Please return every line in the following data that includes the string "Given".

§ Recorded information:
+-------+
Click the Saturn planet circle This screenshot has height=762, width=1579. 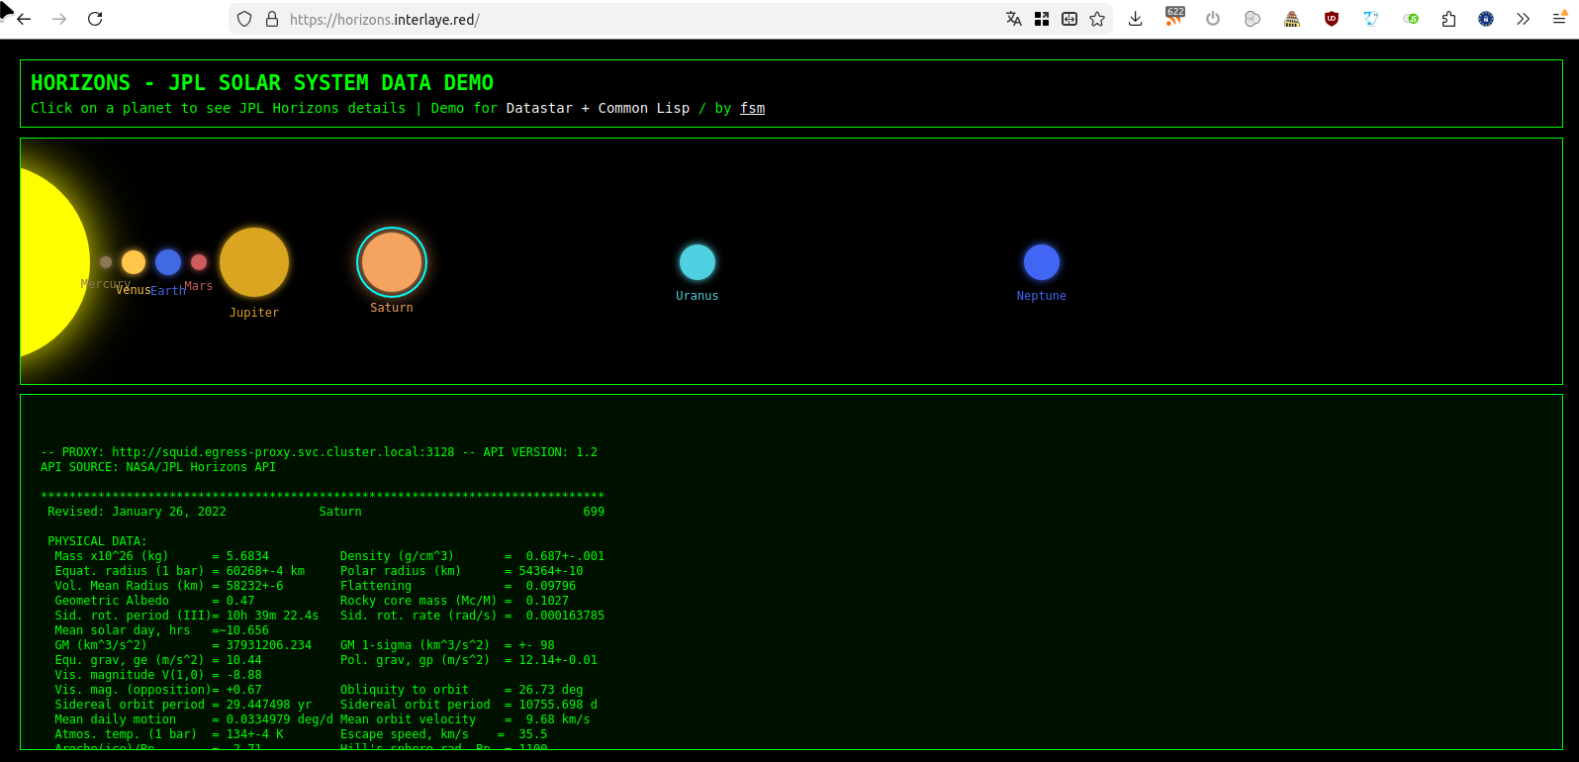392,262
+-------+
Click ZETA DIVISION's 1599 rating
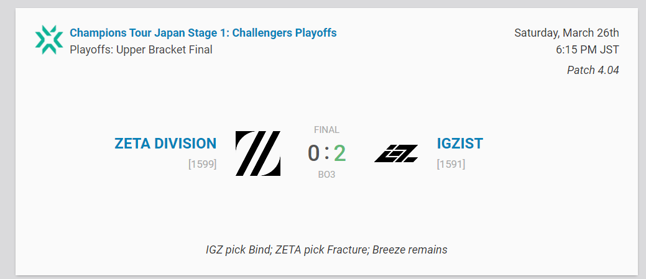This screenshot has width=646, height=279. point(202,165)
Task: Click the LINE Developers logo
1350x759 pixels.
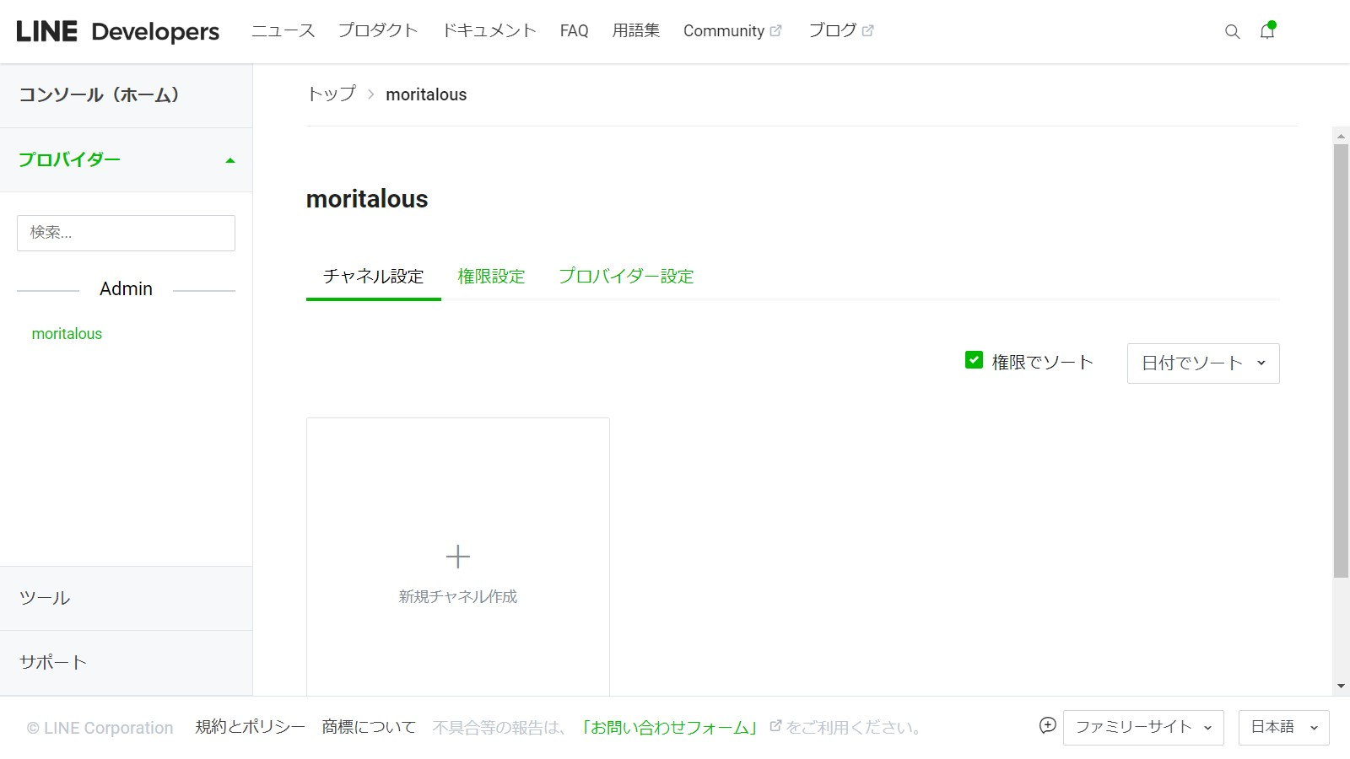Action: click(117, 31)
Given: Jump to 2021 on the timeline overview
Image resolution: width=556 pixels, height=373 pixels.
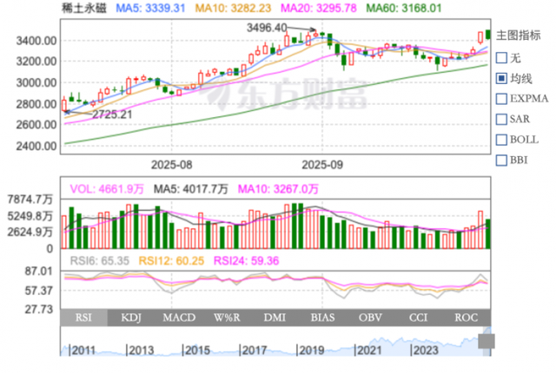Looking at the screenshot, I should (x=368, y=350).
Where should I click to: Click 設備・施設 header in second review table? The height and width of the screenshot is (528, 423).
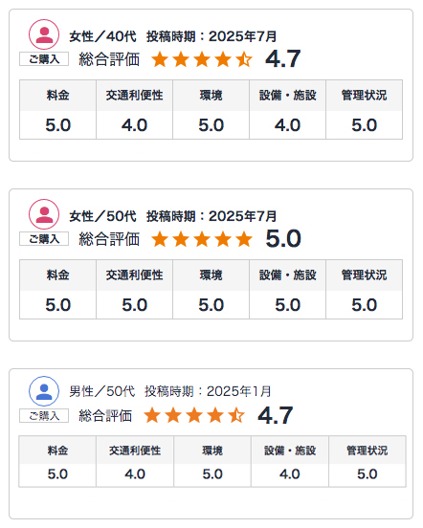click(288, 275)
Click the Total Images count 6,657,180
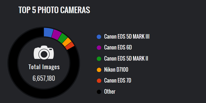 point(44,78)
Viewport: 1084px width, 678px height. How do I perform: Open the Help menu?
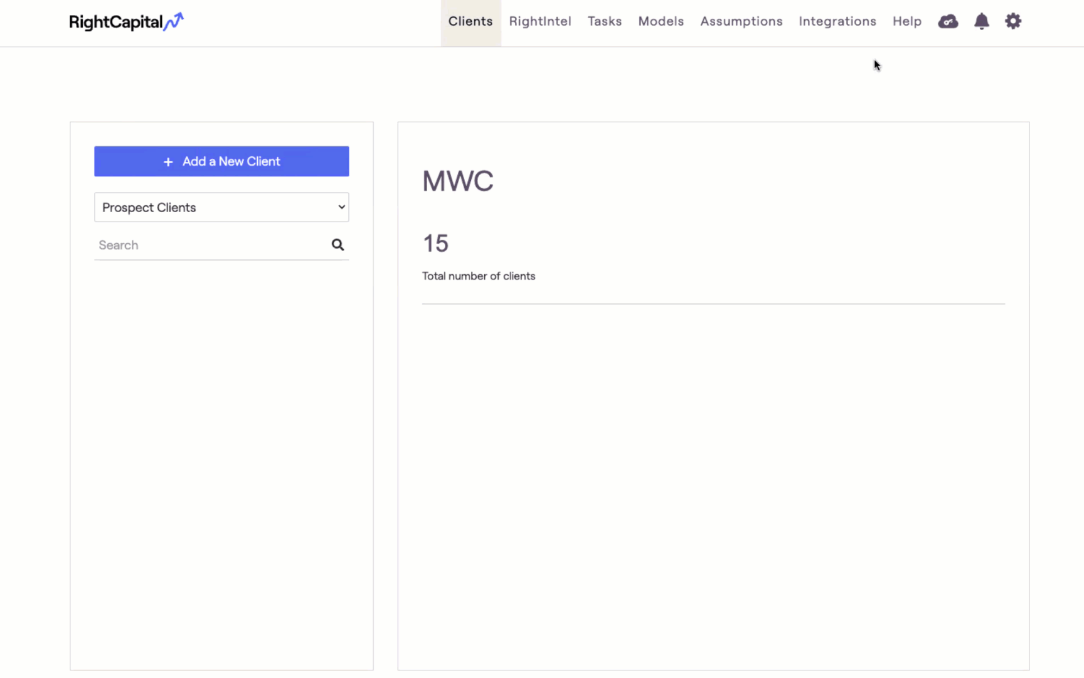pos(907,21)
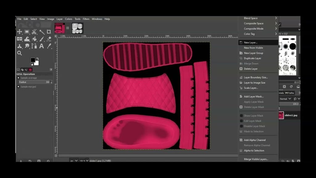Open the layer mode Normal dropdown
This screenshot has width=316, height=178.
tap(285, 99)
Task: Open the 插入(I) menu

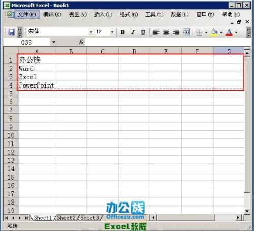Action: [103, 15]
+-------+
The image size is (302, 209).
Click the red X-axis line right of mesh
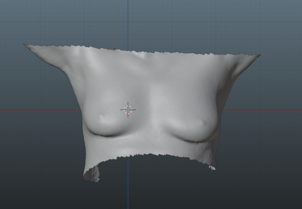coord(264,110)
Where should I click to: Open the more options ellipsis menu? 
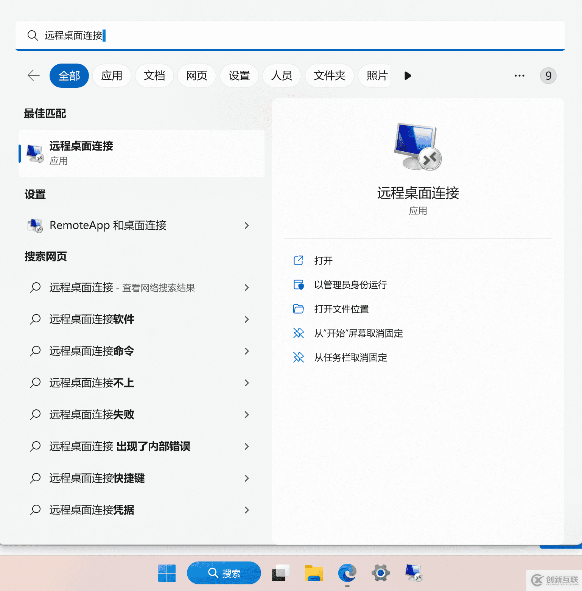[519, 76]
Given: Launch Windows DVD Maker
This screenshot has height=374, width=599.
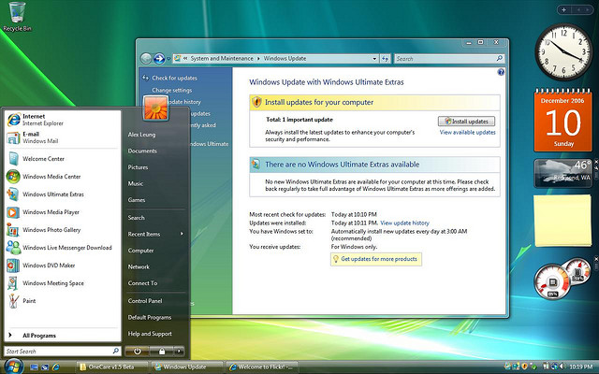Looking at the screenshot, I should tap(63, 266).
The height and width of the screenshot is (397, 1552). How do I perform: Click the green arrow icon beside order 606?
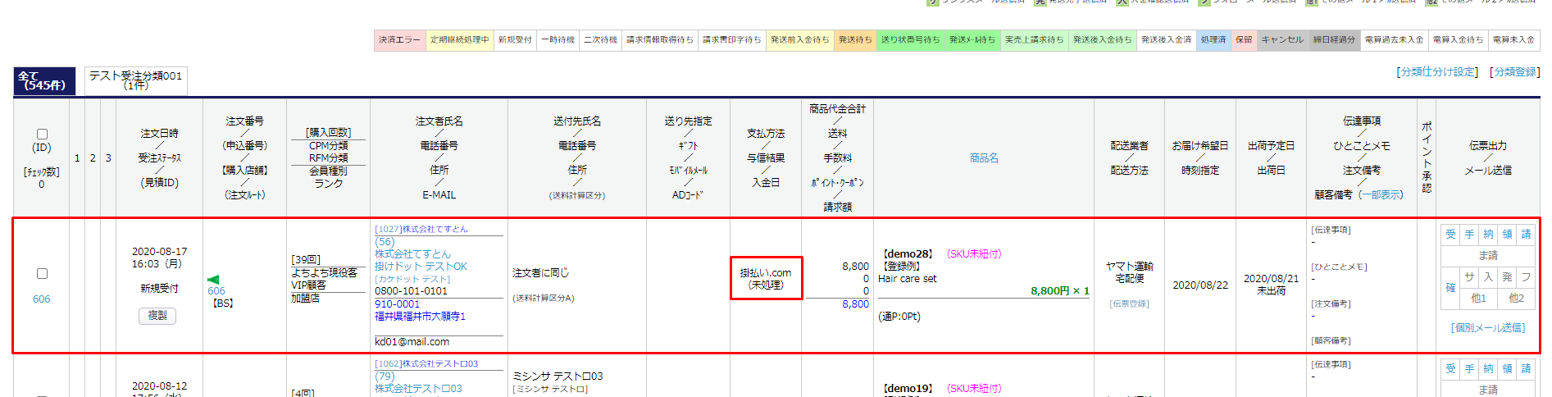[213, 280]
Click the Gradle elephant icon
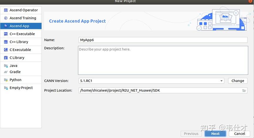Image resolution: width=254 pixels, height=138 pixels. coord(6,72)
+-------+
§ Worked solution:
Given: Jump to 2021 on the timeline overview
Given: Launch Windows DVD Maker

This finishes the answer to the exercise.